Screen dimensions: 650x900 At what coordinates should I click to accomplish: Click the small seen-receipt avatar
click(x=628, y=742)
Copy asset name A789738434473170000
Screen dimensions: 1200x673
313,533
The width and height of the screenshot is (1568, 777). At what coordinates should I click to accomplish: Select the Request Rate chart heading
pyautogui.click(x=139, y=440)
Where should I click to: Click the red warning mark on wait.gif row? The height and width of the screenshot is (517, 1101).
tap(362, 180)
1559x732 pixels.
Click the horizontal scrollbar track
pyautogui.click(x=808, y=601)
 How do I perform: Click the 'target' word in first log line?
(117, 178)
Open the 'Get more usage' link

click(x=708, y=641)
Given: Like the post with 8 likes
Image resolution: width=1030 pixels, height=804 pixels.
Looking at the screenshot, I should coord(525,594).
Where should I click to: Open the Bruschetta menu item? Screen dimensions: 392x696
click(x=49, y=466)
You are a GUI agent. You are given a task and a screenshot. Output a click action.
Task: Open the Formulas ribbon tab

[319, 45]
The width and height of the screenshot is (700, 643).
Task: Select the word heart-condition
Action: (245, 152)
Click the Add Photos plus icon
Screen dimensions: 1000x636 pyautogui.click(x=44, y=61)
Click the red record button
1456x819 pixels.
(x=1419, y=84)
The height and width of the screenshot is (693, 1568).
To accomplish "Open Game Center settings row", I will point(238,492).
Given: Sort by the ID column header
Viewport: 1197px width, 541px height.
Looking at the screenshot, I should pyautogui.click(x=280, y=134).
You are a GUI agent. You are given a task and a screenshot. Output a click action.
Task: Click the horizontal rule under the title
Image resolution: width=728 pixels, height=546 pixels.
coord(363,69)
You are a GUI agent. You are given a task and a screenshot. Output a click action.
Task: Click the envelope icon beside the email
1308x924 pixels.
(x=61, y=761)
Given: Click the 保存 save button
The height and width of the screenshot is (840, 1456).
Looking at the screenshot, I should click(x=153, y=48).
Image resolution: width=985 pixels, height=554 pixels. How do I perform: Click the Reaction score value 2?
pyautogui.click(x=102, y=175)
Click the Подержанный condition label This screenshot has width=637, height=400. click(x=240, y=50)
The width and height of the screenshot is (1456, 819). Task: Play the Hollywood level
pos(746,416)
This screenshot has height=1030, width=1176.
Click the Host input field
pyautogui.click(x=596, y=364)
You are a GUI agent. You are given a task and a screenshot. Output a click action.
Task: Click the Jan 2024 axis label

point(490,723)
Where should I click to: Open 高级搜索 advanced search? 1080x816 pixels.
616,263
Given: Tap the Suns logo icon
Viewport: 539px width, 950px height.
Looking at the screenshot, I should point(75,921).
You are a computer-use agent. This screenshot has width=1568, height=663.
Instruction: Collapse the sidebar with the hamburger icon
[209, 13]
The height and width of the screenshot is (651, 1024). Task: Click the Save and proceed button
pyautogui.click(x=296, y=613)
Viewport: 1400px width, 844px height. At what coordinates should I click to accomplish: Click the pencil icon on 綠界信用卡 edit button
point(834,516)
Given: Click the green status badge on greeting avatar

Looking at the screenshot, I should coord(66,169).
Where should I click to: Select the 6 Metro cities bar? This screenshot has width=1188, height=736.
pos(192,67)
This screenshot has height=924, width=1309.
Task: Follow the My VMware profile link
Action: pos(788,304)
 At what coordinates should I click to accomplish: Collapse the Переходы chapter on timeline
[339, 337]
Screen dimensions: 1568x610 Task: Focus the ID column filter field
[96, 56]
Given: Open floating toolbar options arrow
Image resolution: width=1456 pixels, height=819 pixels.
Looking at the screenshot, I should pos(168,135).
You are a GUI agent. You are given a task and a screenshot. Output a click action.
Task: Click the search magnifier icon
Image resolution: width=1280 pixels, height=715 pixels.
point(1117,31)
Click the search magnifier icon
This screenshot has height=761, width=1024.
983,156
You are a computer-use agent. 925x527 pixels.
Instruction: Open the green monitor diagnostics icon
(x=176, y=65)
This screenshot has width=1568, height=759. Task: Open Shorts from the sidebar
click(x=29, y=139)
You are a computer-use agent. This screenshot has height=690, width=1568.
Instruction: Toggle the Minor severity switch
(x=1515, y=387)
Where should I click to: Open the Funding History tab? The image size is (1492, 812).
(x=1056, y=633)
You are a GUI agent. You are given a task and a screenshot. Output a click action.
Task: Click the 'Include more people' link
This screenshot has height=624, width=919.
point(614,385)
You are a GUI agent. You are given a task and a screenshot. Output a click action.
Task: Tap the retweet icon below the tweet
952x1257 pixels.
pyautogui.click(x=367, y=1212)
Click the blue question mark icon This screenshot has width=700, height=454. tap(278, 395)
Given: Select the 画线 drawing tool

§ **Directions**: Put every line of the entries above into a JSON list of strings, with one string per line and blank lines omitted.

§ **The reply**:
[
  "Screen dimensions: 650x900 At what coordinates should I click to accomplish: Click the small seen-receipt avatar",
  "click(x=628, y=742)",
  "Copy asset name A789738434473170000",
  "Screen dimensions: 1200x673",
  "313,533",
  "The width and height of the screenshot is (1568, 777). At what coordinates should I click to accomplish: Select the Request Rate chart heading",
  "pyautogui.click(x=139, y=440)",
  "Where should I click to: Click the red warning mark on wait.gif row? The height and width of the screenshot is (517, 1101).",
  "tap(362, 180)",
  "1559x732 pixels.",
  "Click the horizontal scrollbar track",
  "pyautogui.click(x=808, y=601)",
  " How do I perform: Click the 'target' word in first log line?",
  "(117, 178)",
  "Open the 'Get more usage' link",
  "click(x=708, y=641)",
  "Given: Like the post with 8 likes",
  "Image resolution: width=1030 pixels, height=804 pixels.",
  "Looking at the screenshot, I should coord(525,594).",
  "Where should I click to: Open the Bruschetta menu item? Screen dimensions: 392x696",
  "click(x=49, y=466)",
  "You are a GUI agent. You are given a task and a screenshot. Output a click action.",
  "Task: Open the Formulas ribbon tab",
  "[319, 45]",
  "The width and height of the screenshot is (700, 643).",
  "Task: Select the word heart-condition",
  "Action: (245, 152)",
  "Click the Add Photos plus icon",
  "Screen dimensions: 1000x636 pyautogui.click(x=44, y=61)",
  "Click the red record button",
  "1456x819 pixels.",
  "(x=1419, y=84)",
  "The height and width of the screenshot is (693, 1568).",
  "To accomplish \"Open Game Center settings row\", I will point(238,492).",
  "Given: Sort by the ID column header",
  "Viewport: 1197px width, 541px height.",
  "Looking at the screenshot, I should pyautogui.click(x=280, y=134).",
  "You are a GUI agent. You are given a task and a screenshot. Output a click action.",
  "Task: Click the horizontal rule under the title",
  "Image resolution: width=728 pixels, height=546 pixels.",
  "coord(363,69)",
  "You are a GUI agent. You are given a task and a screenshot. Output a click action.",
  "Task: Click the envelope icon beside the email",
  "1308x924 pixels.",
  "(x=61, y=761)",
  "Given: Click the 保存 save button",
  "The height and width of the screenshot is (840, 1456).",
  "Looking at the screenshot, I should click(x=153, y=48).",
  "Image resolution: width=985 pixels, height=554 pixels. How do I perform: Click the Reaction score value 2?",
  "pyautogui.click(x=102, y=175)",
  "Click the Подержанный condition label This screenshot has width=637, height=400. click(x=240, y=50)",
  "The width and height of the screenshot is (1456, 819). Task: Play the Hollywood level",
  "pos(746,416)",
  "This screenshot has height=1030, width=1176.",
  "Click the Host input field",
  "pyautogui.click(x=596, y=364)",
  "You are a GUI agent. You are given a task and a screenshot. Output a click action.",
  "Task: Click the Jan 2024 axis label",
  "point(490,723)",
  "Where should I click to: Open 高级搜索 advanced search? 1080x816 pixels.",
  "616,263",
  "Given: Tap the Suns logo icon",
  "Viewport: 539px width, 950px height.",
  "Looking at the screenshot, I should point(75,921).",
  "You are a computer-use agent. This screenshot has width=1568, height=663.",
  "Instruction: Collapse the sidebar with the hamburger icon",
  "[209, 13]",
  "The height and width of the screenshot is (651, 1024). Task: Click the Save and proceed button",
  "pyautogui.click(x=296, y=613)",
  "Viewport: 1400px width, 844px height. At what coordinates should I click to accomplish: Click the pencil icon on 綠界信用卡 edit button",
  "point(834,516)",
  "Given: Click the green status badge on greeting avatar",
  "Looking at the screenshot, I should coord(66,169).",
  "Where should I click to: Select the 6 Metro cities bar? This screenshot has width=1188, height=736.",
  "pos(192,67)",
  "This screenshot has height=924, width=1309.",
  "Task: Follow the My VMware profile link",
  "Action: pos(788,304)",
  " At what coordinates should I click to accomplish: Collapse the Переходы chapter on timeline",
  "[339, 337]",
  "Screen dimensions: 1568x610 Task: Focus the ID column filter field",
  "[96, 56]",
  "Given: Open floating toolbar options arrow",
  "Image resolution: width=1456 pixels, height=819 pixels.",
  "Looking at the screenshot, I should pos(168,135).",
  "You are a GUI agent. You are given a task and a screenshot. Output a click action.",
  "Task: Click the search magnifier icon",
  "Image resolution: width=1280 pixels, height=715 pixels.",
  "point(1117,31)",
  "Click the search magnifier icon",
  "This screenshot has height=761, width=1024.",
  "983,156",
  "You are a computer-use agent. 925x527 pixels.",
  "Instruction: Open the green monitor diagnostics icon",
  "(x=176, y=65)",
  "This screenshot has width=1568, height=759. Task: Open Shorts from the sidebar",
  "click(x=29, y=139)",
  "You are a computer-use agent. This screenshot has height=690, width=1568.",
  "Instruction: Toggle the Minor severity switch",
  "(x=1515, y=387)",
  "Where should I click to: Open the Funding History tab? The image size is (1492, 812).",
  "(x=1056, y=633)",
  "You are a GUI agent. You are given a task and a screenshot. Output a click action.",
  "Task: Click the 'Include more people' link",
  "This screenshot has height=624, width=919.",
  "point(614,385)",
  "You are a GUI agent. You are given a task and a screenshot. Output a click action.",
  "Task: Tap the retweet icon below the tweet",
  "952x1257 pixels.",
  "pyautogui.click(x=367, y=1212)",
  "Click the blue question mark icon This screenshot has width=700, height=454. tap(278, 395)",
  "Given: Select the 画线 drawing tool"
]